Analysis and results
For the graph network, since the importer is via streaming, I kept it active for 4 hours. I got a network of 4,450 nodes and 31,185 vertices. Applying the Modularity Analysis of the network, the following image shows two of the closest detected classes. If we take a closer look at the hashtags they represent, we can see that one of them (the orange one) includes «digital transformation» while blue and red ones talk more about «typical» keywords like #artificialintelligence, #machinelearning or #deeplearning but also #datascience, #bigdata (no surprise) or #iot and #hyperautomation (interesting… 🧐).
If we now use Orange3’s natural language capabilities, we can study the clusters based on the distances of the different twetts as well as identify the most relevant topics using Topic Modeling and LDA.
Conclusion or next steps
As you can see, the time invested is minimal compared to what it would have cost if it had been programmed from scratch.

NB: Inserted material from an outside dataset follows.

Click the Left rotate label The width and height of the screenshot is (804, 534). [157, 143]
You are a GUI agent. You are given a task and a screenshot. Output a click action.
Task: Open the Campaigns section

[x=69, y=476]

Of course, we do not enjoy all the power we would have if we did it on our own but for a preliminary analysis it gives more than acceptable results. In addition, little by little workflows are generated to which only the input parameters have to be changed.
And not enough with that, if you want to generate your own widgets, Orange3 allows you to make and deploy them to customize it to your liking. It is not KNIME but it is completely free in addition to OpenSource.